Queste lavorano su un altro livello anch’esso altrettanto politicizzato. Nel video una sfilza di corpi senza identità scorrono davanti ai nostri occhi. La loro identità è stata plasmata, modellata e violentata prima dalle invasioni coloniali, poi dall’importazione del progresso, con un filo rosso razzista sempre presente. Nonostante questo la loro dimensione esotica, sexotica, etnica è estremamente ricercata. L’autenticità è pretesa, dovuta, necessaria.
Nel corso del video in primo piano si susseguono una serie di biglietti, cartoline, oggetti che parlano, raccontano mentre senza soluzione di continuità si susseguono una serie di immagini e stralci di video plasmati, glitchati che paiono ricordi confusi di un A.I. obsoleta o di un backup di una memoria umana di cui si sono persi diversi centinaia di migliaia di bit.
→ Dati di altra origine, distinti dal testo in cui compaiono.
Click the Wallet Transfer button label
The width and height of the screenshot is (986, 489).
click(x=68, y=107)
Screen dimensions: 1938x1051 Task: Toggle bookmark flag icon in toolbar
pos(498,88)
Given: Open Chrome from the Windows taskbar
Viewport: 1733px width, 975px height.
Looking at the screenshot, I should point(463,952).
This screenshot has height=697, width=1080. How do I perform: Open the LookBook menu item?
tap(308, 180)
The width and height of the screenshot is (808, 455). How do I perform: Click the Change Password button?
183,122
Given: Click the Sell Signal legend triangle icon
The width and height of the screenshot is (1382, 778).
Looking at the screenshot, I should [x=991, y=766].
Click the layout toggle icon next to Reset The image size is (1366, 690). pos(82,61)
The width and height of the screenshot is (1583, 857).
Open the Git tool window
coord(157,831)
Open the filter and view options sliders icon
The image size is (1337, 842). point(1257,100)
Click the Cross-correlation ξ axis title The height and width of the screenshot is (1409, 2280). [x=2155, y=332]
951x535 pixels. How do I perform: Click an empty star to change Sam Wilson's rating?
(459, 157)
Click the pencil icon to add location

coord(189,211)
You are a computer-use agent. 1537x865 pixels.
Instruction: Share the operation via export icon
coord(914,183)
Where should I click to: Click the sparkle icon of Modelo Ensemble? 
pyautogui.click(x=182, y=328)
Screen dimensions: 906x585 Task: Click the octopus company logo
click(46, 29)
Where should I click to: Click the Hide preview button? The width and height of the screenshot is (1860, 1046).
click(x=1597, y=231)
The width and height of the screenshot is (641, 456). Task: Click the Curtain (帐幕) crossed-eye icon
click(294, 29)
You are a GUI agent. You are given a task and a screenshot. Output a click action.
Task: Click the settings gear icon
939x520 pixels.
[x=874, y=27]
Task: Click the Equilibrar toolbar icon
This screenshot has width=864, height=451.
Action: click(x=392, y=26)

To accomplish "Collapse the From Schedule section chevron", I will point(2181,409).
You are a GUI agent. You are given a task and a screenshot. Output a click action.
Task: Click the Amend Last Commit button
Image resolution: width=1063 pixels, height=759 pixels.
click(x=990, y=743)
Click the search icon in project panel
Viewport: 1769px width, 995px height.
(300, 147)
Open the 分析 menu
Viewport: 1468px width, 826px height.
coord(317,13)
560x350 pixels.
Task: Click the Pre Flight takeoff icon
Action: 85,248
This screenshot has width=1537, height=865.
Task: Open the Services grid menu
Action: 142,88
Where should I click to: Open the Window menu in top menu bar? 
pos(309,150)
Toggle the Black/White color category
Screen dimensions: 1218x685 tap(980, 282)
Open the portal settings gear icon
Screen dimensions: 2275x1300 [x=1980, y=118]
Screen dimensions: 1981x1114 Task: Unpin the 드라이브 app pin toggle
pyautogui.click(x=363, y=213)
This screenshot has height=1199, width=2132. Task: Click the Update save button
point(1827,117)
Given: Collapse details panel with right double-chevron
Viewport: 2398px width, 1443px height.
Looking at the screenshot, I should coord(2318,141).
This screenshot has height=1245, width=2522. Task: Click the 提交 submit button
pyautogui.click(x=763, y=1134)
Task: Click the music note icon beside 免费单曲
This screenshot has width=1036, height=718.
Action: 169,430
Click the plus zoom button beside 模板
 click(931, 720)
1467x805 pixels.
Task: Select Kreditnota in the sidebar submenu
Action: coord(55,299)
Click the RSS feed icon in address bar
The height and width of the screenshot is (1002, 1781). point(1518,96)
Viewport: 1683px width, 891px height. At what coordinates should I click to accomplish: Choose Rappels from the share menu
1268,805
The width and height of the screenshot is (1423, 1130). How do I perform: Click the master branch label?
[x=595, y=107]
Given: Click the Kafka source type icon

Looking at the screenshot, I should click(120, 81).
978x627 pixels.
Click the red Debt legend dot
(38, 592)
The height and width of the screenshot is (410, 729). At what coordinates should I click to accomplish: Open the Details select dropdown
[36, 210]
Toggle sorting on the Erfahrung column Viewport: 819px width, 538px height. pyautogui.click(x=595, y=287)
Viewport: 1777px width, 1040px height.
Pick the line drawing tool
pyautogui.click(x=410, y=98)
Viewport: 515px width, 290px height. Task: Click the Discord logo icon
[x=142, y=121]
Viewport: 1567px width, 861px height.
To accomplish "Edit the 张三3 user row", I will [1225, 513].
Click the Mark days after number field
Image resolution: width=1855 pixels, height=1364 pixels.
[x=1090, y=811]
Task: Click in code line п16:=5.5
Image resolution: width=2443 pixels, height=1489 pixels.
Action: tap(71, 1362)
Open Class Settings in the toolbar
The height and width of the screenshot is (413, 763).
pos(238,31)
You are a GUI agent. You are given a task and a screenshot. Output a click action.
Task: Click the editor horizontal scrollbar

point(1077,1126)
Was it me? Screen memories è un ritratto pluridimensionale dei processi in atto nel nostro presente, della loro capacità di pervadere ogni anfratto della nostra vita e del globo. L’opera è un continuo disvelamento della violenza del neo-liberismo di modificare i nostri corpi e le nostre menti per renderci sempre più individui soli, isolati e quindi più fragili. Ma il video mette in mostra anche e sopratutto diversi livelli, diversi luoghi e diverse soggetività rendendo così esplicito come la pervasività del sistema sia talmente oleosa da non escludere nulla, anzi. Di essere ancora più violenta e subdola laddove è permesso e quindi necessario.